**Records shown:**

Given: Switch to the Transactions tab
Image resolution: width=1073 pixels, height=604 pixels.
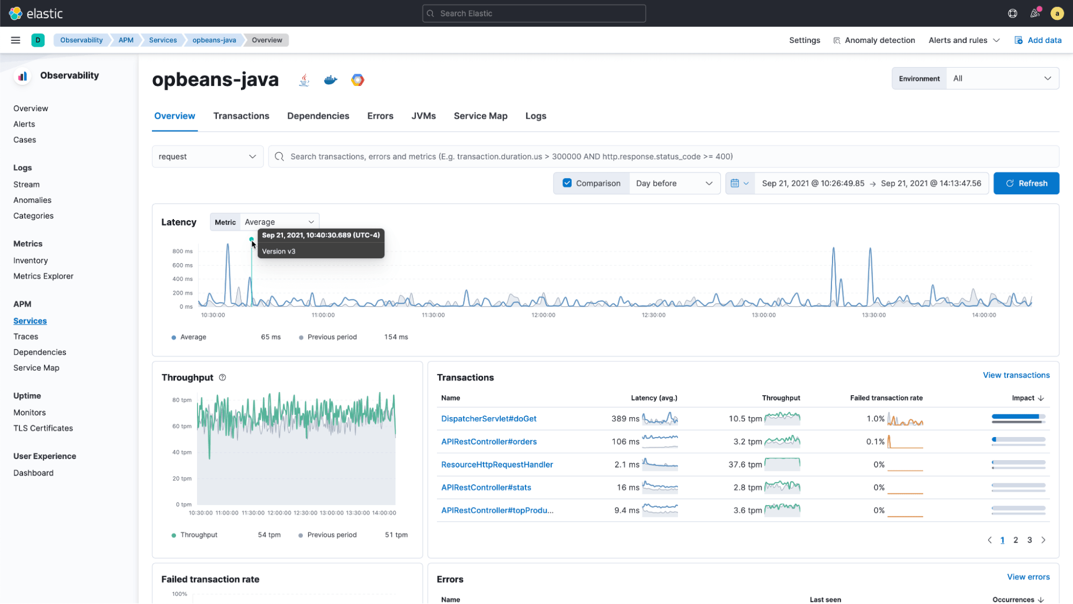Looking at the screenshot, I should 241,116.
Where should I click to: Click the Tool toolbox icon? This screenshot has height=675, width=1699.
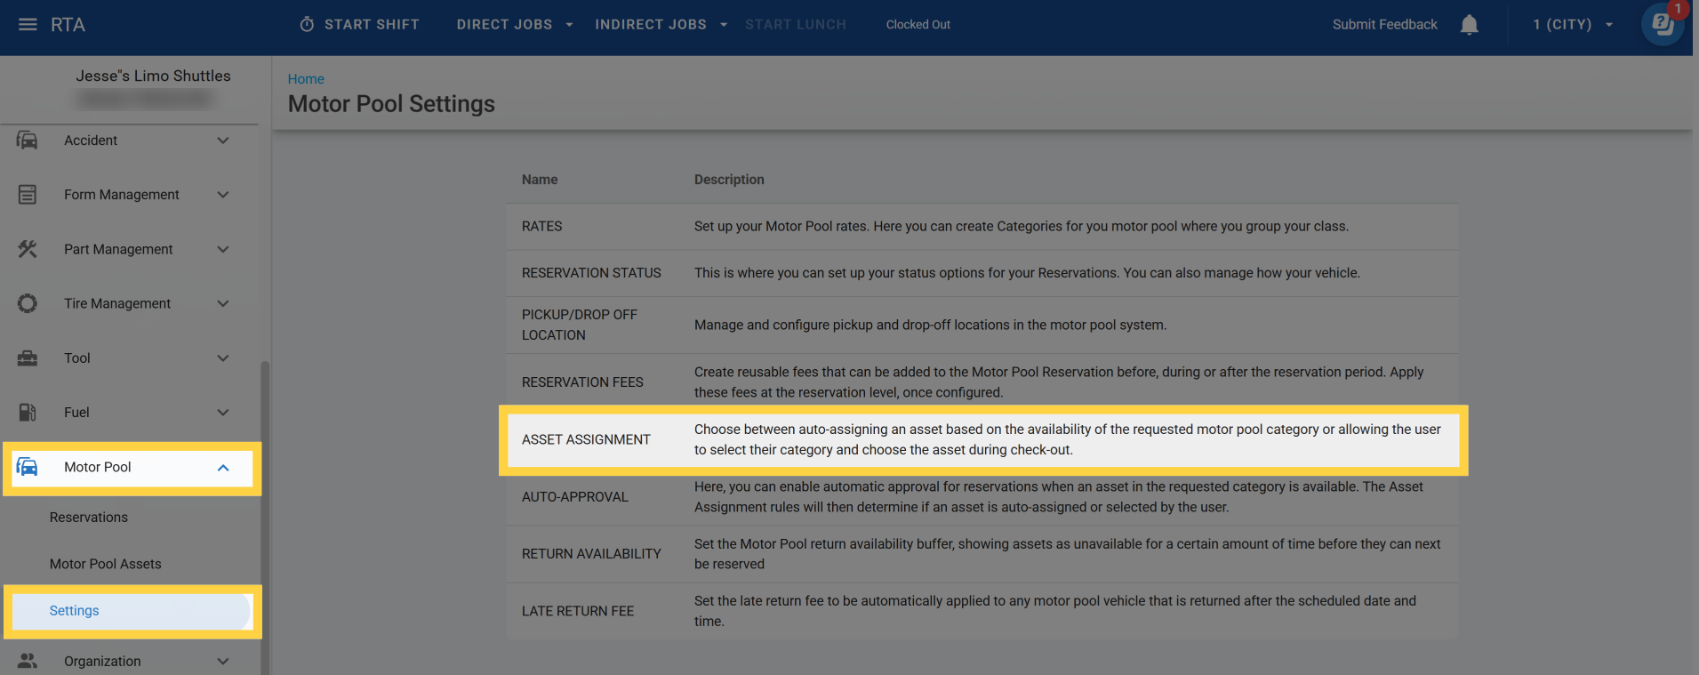tap(28, 358)
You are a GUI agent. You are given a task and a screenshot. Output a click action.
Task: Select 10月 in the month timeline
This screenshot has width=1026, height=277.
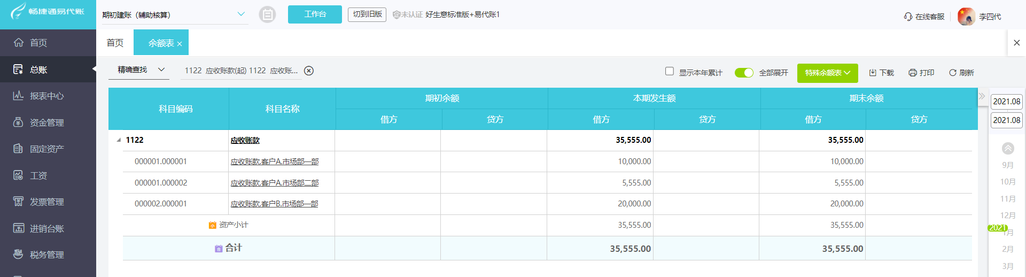tap(1007, 182)
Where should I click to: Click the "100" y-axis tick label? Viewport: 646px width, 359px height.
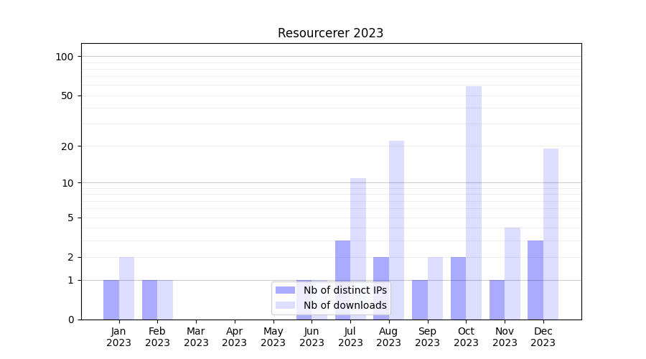point(65,57)
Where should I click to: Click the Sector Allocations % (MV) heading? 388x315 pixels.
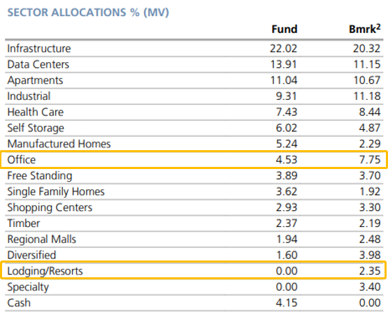pyautogui.click(x=88, y=13)
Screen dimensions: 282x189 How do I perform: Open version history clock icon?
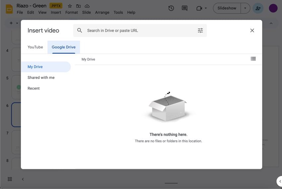171,8
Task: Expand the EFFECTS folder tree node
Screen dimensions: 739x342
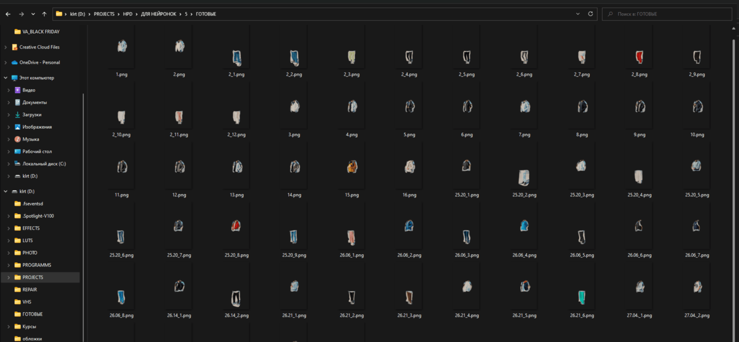Action: pos(9,228)
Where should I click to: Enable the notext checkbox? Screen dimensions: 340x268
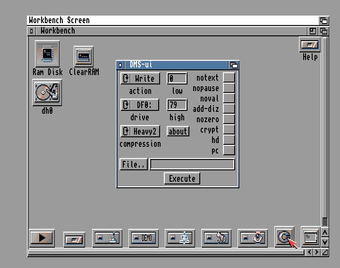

**Prompt:** All that is required is an exact reproduction of the lines from the one containing "Task: Expand the EFFECTS folder tree node" to the final line of the listing above, pictures omitted.

**Result of the task:**
Task: Expand the EFFECTS folder tree node
Screen dimensions: 739x342
Action: pos(9,228)
Where should I click to: Enable the notext checkbox? Screen dimensions: 340x268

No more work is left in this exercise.